What to do — A complete, exact copy of the records below is the required result.

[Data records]
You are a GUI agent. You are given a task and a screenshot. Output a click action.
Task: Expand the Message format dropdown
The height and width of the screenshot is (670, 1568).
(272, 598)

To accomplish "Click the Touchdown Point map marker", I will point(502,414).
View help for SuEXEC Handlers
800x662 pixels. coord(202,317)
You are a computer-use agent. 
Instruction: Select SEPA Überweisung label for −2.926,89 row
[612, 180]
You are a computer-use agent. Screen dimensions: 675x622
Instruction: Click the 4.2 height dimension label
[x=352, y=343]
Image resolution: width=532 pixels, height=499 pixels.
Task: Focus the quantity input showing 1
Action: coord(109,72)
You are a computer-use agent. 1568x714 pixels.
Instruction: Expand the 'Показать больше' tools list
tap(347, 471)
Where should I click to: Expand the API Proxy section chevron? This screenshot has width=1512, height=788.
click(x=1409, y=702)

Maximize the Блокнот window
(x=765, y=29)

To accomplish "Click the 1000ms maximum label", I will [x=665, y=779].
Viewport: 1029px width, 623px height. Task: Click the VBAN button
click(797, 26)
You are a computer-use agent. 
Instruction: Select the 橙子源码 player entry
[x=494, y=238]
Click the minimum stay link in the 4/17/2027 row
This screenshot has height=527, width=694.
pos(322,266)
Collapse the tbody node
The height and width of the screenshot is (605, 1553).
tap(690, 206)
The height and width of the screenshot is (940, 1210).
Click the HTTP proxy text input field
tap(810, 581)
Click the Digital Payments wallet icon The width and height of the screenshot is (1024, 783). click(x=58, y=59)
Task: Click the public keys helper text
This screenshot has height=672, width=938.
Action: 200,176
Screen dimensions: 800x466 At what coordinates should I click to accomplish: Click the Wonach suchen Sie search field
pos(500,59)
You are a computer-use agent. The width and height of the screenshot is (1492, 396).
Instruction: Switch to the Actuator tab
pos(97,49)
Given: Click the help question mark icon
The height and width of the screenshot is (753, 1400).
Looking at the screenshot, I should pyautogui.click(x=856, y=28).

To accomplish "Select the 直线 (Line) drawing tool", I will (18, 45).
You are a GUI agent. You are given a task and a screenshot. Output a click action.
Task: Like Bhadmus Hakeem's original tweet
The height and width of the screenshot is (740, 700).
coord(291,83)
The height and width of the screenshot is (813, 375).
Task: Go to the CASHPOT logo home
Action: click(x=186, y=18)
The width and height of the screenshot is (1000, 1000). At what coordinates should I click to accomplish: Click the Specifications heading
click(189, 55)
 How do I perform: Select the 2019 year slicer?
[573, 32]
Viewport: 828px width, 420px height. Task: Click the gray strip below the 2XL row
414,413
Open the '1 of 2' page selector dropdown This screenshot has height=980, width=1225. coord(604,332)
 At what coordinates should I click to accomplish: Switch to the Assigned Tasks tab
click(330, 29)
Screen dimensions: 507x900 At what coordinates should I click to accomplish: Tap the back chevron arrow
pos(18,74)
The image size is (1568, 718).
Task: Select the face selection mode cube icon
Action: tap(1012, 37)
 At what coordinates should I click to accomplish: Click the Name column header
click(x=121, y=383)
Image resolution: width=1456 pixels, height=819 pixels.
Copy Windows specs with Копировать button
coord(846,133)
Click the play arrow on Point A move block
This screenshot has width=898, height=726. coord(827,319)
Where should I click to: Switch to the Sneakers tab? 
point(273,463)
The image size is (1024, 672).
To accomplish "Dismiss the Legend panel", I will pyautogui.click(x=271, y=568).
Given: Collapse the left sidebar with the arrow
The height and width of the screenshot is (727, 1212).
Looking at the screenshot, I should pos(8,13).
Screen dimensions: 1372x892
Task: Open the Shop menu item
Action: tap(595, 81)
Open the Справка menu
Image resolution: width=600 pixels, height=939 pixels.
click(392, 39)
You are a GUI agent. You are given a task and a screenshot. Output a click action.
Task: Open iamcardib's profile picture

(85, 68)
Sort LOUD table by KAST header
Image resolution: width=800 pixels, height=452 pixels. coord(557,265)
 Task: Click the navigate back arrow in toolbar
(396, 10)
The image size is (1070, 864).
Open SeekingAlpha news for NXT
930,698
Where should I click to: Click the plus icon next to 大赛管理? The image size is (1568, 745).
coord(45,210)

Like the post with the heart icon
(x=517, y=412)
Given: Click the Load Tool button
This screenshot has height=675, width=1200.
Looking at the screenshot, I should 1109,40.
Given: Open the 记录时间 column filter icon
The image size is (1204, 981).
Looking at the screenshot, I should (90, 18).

Answer space —
You are a GUI agent. You are given a task and a screenshot. Output a click action.
Task: Expand the Message format dropdown
The height and width of the screenshot is (670, 1568).
(272, 598)

To accomplish "Click the Touchdown Point map marker", I will point(502,414).
View help for SuEXEC Handlers
800x662 pixels. coord(202,317)
You are a computer-use agent. 
Instruction: Select SEPA Überweisung label for −2.926,89 row
[612, 180]
You are a computer-use agent. Screen dimensions: 675x622
Instruction: Click the 4.2 height dimension label
[x=352, y=343]
Image resolution: width=532 pixels, height=499 pixels.
Task: Focus the quantity input showing 1
Action: coord(109,72)
You are a computer-use agent. 1568x714 pixels.
Instruction: Expand the 'Показать больше' tools list
tap(347, 471)
Where should I click to: Expand the API Proxy section chevron? This screenshot has width=1512, height=788.
click(x=1409, y=702)

Maximize the Блокнот window
(x=765, y=29)

To accomplish "Click the 1000ms maximum label", I will [x=665, y=779].
Viewport: 1029px width, 623px height. Task: Click the VBAN button
click(797, 26)
You are a computer-use agent. 
Instruction: Select the 橙子源码 player entry
[x=494, y=238]
Click the minimum stay link in the 4/17/2027 row
This screenshot has height=527, width=694.
pos(322,266)
Collapse the tbody node
The height and width of the screenshot is (605, 1553).
tap(690, 206)
The height and width of the screenshot is (940, 1210).
Click the HTTP proxy text input field
tap(810, 581)
Click the Digital Payments wallet icon The width and height of the screenshot is (1024, 783). click(x=58, y=59)
Task: Click the public keys helper text
This screenshot has height=672, width=938.
Action: 200,176
Screen dimensions: 800x466 At what coordinates should I click to accomplish: Click the Wonach suchen Sie search field
pos(500,59)
You are a computer-use agent. The width and height of the screenshot is (1492, 396).
Instruction: Switch to the Actuator tab
pos(97,49)
Given: Click the help question mark icon
The height and width of the screenshot is (753, 1400).
Looking at the screenshot, I should pyautogui.click(x=856, y=28).

To accomplish "Select the 直线 (Line) drawing tool", I will (18, 45).
You are a GUI agent. You are given a task and a screenshot. Output a click action.
Task: Like Bhadmus Hakeem's original tweet
The height and width of the screenshot is (740, 700).
coord(291,83)
The height and width of the screenshot is (813, 375).
Task: Go to the CASHPOT logo home
Action: click(x=186, y=18)
The width and height of the screenshot is (1000, 1000). At what coordinates should I click to accomplish: Click the Specifications heading
click(189, 55)
 How do I perform: Select the 2019 year slicer?
[573, 32]
Viewport: 828px width, 420px height. Task: Click the gray strip below the 2XL row
414,413
Open the '1 of 2' page selector dropdown This screenshot has height=980, width=1225. coord(604,332)
 At what coordinates should I click to accomplish: Switch to the Assigned Tasks tab
click(330, 29)
Screen dimensions: 507x900 At what coordinates should I click to accomplish: Tap the back chevron arrow
pos(18,74)
The image size is (1568, 718).
Task: Select the face selection mode cube icon
Action: tap(1012, 37)
 At what coordinates should I click to accomplish: Click the Name column header
click(x=121, y=383)
Image resolution: width=1456 pixels, height=819 pixels.
Copy Windows specs with Копировать button
coord(846,133)
Click the play arrow on Point A move block
This screenshot has width=898, height=726. coord(827,319)
Where should I click to: Switch to the Sneakers tab? 
point(273,463)
The image size is (1024, 672).
To accomplish "Dismiss the Legend panel", I will pyautogui.click(x=271, y=568).
Given: Collapse the left sidebar with the arrow
The height and width of the screenshot is (727, 1212).
Looking at the screenshot, I should pos(8,13).
Screen dimensions: 1372x892
Task: Open the Shop menu item
Action: tap(595, 81)
Open the Справка menu
Image resolution: width=600 pixels, height=939 pixels.
click(392, 39)
You are a GUI agent. You are given a task and a screenshot. Output a click action.
Task: Open iamcardib's profile picture

(85, 68)
Sort LOUD table by KAST header
Image resolution: width=800 pixels, height=452 pixels. coord(557,265)
 Task: Click the navigate back arrow in toolbar
(396, 10)
The image size is (1070, 864).
Open SeekingAlpha news for NXT
930,698
Where should I click to: Click the plus icon next to 大赛管理? The image size is (1568, 745).
coord(45,210)

Like the post with the heart icon
(x=517, y=412)
Given: Click the Load Tool button
This screenshot has height=675, width=1200.
Looking at the screenshot, I should 1109,40.
Given: Open the 记录时间 column filter icon
The image size is (1204, 981).
Looking at the screenshot, I should (90, 18).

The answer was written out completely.